Es müssen einem dann schon die Argumente ziemlich ausgegangen sein, wenn man ernsthaft behaupten will, das „verschiedene Studien“ belegen würden, junge Menschen, die regelmäßig Zeitung läsen, würden in Schule und Beruf weitaus bessere Leistungen erbringen als die Nicht-Lesenden. Das mag im Ansatz schon richtig sein, wenn man den Begriff „Zeitung“ weg lässt. Wer liest, weiß mehr, das ist eine ebenso uralte wie banale Erkenntnis. Nur dass die Zeiten, in denen man problemlos „Lies Zeitung, das macht schlau“ sagen konnte, lange vorbei sind.

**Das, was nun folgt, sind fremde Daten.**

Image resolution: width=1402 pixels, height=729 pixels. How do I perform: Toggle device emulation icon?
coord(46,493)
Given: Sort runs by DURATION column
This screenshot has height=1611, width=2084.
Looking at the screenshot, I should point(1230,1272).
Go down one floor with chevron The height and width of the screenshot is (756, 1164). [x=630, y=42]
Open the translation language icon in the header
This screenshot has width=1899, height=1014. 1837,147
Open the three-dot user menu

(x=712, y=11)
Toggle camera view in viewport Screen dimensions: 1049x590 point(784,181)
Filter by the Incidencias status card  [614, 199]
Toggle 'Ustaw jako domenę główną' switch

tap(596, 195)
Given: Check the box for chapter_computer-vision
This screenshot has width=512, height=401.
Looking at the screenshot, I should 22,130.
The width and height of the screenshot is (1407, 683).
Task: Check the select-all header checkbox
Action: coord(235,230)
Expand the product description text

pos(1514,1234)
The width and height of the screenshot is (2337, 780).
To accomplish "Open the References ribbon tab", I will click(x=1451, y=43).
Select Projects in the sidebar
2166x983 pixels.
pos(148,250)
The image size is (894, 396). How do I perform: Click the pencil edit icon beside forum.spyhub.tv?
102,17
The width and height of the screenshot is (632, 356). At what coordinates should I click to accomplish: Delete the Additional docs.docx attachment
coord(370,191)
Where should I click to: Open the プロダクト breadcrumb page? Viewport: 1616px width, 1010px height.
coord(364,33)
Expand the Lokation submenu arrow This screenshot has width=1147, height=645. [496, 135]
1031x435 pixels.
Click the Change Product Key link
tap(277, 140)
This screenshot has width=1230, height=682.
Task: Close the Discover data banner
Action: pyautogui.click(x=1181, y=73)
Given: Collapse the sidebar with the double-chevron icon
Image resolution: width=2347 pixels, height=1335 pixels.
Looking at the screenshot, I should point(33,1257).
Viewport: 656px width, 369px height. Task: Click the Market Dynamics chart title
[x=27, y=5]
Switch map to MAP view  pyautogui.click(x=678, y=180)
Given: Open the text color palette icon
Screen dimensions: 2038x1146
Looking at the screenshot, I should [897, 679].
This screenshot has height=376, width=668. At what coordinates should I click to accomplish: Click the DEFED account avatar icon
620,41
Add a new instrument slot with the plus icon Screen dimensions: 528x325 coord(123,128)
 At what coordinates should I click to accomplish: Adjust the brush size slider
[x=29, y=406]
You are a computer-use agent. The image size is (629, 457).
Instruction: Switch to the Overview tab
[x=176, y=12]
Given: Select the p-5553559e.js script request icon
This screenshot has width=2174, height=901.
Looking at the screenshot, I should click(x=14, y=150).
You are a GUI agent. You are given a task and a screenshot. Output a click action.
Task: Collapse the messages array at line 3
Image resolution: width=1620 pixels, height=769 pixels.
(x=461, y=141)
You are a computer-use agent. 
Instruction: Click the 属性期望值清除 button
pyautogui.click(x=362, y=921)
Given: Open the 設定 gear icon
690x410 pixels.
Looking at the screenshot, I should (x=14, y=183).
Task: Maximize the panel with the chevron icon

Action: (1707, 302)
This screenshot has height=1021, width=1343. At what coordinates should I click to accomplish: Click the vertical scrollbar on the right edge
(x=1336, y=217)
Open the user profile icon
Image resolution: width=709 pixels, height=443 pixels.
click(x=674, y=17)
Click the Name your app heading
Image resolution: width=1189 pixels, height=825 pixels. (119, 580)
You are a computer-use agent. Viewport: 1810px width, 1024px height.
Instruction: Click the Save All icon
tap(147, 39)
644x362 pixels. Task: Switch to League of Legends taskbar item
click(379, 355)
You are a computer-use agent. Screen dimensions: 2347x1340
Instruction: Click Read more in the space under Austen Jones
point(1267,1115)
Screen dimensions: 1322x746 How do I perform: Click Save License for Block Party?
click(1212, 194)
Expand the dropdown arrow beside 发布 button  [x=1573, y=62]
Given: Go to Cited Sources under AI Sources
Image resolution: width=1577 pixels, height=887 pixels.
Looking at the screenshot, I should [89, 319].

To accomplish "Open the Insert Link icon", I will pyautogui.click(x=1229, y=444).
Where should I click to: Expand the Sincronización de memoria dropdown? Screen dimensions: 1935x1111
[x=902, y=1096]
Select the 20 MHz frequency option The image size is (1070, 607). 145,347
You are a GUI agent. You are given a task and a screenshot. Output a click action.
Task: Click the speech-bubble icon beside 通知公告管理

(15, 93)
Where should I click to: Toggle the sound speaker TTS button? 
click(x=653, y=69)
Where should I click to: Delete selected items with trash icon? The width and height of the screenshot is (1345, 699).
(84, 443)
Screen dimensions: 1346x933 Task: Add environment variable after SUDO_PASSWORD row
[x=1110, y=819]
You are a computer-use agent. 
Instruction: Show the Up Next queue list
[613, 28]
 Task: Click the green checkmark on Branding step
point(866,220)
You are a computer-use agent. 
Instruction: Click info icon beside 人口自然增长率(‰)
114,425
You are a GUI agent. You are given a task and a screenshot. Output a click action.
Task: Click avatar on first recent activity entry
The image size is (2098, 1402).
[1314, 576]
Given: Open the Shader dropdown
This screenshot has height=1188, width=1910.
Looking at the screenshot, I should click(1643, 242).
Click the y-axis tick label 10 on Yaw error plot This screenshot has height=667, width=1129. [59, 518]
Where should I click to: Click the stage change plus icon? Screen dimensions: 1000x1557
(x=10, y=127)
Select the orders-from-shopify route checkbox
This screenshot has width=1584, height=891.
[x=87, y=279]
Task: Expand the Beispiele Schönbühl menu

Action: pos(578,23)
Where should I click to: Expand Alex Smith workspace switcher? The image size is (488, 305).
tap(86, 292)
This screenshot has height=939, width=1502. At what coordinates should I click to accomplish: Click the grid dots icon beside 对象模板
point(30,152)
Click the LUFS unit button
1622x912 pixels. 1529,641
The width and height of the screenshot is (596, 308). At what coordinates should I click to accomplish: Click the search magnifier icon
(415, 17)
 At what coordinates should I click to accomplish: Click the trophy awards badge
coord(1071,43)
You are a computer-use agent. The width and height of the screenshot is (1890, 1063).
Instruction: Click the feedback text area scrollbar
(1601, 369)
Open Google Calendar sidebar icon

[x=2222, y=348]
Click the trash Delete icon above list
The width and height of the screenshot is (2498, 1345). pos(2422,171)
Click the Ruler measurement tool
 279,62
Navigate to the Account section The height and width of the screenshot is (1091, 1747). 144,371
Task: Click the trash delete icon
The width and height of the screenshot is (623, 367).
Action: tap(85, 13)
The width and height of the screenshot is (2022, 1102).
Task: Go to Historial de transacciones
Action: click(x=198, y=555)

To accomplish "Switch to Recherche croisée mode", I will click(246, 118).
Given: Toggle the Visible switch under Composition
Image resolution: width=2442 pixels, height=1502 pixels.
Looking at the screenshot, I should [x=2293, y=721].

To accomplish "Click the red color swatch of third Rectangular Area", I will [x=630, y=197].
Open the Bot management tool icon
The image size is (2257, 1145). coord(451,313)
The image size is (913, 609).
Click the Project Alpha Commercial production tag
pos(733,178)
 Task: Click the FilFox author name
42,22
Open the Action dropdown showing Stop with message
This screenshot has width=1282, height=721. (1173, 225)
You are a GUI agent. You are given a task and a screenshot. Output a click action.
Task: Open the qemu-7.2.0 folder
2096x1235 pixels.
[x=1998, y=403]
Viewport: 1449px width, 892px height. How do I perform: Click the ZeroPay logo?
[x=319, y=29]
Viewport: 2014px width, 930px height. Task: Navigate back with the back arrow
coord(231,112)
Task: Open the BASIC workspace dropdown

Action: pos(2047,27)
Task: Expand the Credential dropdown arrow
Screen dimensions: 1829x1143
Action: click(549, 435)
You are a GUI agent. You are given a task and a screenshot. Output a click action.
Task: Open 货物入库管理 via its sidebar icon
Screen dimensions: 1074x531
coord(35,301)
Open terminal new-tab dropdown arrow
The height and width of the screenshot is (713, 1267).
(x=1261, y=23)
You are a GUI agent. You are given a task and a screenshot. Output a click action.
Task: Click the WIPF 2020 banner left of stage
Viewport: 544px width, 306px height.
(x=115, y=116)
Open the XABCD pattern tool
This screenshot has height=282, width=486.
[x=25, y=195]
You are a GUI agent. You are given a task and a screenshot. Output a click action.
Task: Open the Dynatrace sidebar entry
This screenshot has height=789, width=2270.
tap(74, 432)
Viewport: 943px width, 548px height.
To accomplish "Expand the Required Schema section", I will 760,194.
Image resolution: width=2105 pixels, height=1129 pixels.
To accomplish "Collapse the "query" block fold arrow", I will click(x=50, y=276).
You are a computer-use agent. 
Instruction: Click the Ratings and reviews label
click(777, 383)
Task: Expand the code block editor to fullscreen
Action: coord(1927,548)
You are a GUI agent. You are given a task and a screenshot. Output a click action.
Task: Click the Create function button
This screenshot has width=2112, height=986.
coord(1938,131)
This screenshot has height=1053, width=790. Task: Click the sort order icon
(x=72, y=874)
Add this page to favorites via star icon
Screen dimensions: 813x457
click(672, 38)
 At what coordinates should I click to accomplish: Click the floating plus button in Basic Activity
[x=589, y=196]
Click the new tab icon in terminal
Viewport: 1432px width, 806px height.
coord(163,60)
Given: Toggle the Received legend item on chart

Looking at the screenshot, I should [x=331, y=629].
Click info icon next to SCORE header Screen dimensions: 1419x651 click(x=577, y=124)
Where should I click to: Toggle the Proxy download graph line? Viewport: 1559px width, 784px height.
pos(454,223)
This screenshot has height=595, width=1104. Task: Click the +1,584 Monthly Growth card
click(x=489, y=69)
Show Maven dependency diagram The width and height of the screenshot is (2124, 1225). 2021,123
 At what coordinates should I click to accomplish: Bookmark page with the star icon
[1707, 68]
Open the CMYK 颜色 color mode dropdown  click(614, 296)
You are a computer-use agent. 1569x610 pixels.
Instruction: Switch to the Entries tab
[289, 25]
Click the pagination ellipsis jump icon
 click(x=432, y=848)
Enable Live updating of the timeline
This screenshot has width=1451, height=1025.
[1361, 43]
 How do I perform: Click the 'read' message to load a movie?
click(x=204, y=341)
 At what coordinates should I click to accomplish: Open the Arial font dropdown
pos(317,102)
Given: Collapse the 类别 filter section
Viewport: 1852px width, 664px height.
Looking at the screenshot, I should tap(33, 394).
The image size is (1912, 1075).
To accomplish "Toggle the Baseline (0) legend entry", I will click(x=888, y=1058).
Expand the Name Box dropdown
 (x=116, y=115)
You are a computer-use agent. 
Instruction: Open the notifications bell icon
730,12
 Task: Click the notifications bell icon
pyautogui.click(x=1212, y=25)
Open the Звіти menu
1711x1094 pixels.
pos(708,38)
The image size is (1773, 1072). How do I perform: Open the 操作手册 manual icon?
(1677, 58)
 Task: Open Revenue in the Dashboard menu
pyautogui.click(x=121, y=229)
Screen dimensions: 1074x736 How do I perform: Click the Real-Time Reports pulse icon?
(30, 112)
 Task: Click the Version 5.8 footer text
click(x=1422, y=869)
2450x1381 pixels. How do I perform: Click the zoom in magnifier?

Das Zeitungen bei vielen jungen Menschen so unbeliebt sind, liegt vielleicht auch daran, dass Zeitungen ohnehin schwindende Auflagen zu beklagen haben. Ich kenne viele Haushalte, in denen Tagszeitungen und Magazine kaum noch gelesen werden. Wie sollen dann Kinder und Jugendliche jemals erkennen, welchen Wert das Zeitunglesen haben kann.
Für unsere Tochter – glaube ich – spielt es eben auch eine Rolle, welchen Nutzwert eine Zeitung für sie persönlich hat. Seit Jahren ließt sie die Kinder- und Jugendausgabe der Spotlight. Wir als Eltern freuen uns natürlich darüber, und glauben, dass dies sich auch in den sprachlichen Fähigkeiten der Tochter deutlich widerspiegelt.
Als Tageszeitungsleser (Abonnenten) haben wir unseren Kindern auch vorgelebt, dass die Morgenlektüre beim Frühstück immer dazu gehört. Inzwischen färbt das ab. Während sich unsere älteste Tochter vornehmlich für das Feuilleton interessiert, ließt unsere Jüngste meistens die ganze Zeitung, zumindest tut sie das an den Wochenenden.
Aber ganz ehrlich: mit meiner eigenen lokalen Online-Zeitung habe ich bisher bei meinen Mädels auch noch keine Begeisterungsstürme auslösen können. Aber das kommt vielleicht noch.
Die Lösung ist ganz einfach: Sich einfach mal was trauen. Die 24-jährigen Volontäre/Praktikanten/(wie auch immer) nicht die mini-Meldungen schreiben lassen, sondern drauf losfragen: Wie würdet ihr das machen? Was macht für euch eine gute facebook-Seite aus? Usw …
Dass der „Nachwuchs“ (sprich die Digital Natives) nämlich ganz anders tickt, haben bisher sehr wenige verstanden. Man kann sich jetzt natürlich intellektuell à la „die Jugend von heute“ darüber aufregen ODER man passt sich an, wenn man sein Format wirklich zielgruppennah vermarkten will.
Und ich finde es selbst immer wieder schade, wenn auf facebook-Seiten von Firmen oder Zeitungen nur aktuelle Meldungen angekündigt werden. Der Sinn von Social Media geht dabei verloren. Es geht doch um Interaktion. Mutig sein und Fragen stellen: Wie gefällt euch der Beitrag? Wovon wollt ihr mehr hören? Kommt ihr auch zu diesem Event? Wie erlebt ihr diese Situation (über die berichtet wird)?